• The task
In the data that follows, find the line containing "Task: Open the emoji smiley picker"; then quote that line and every line after it, exactly, through the last one.

[Stored data Boundary: Start]

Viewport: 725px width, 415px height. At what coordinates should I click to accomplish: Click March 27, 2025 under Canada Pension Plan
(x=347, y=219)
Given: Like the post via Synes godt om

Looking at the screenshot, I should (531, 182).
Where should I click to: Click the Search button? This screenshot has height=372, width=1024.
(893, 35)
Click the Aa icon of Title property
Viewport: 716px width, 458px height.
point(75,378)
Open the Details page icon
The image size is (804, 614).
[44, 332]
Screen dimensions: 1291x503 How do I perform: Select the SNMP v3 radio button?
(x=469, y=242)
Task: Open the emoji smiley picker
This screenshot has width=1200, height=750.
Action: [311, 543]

[Stored data Boundary: End]

• Task result
Task: Open the emoji smiley picker
This screenshot has width=1200, height=750.
Action: [311, 543]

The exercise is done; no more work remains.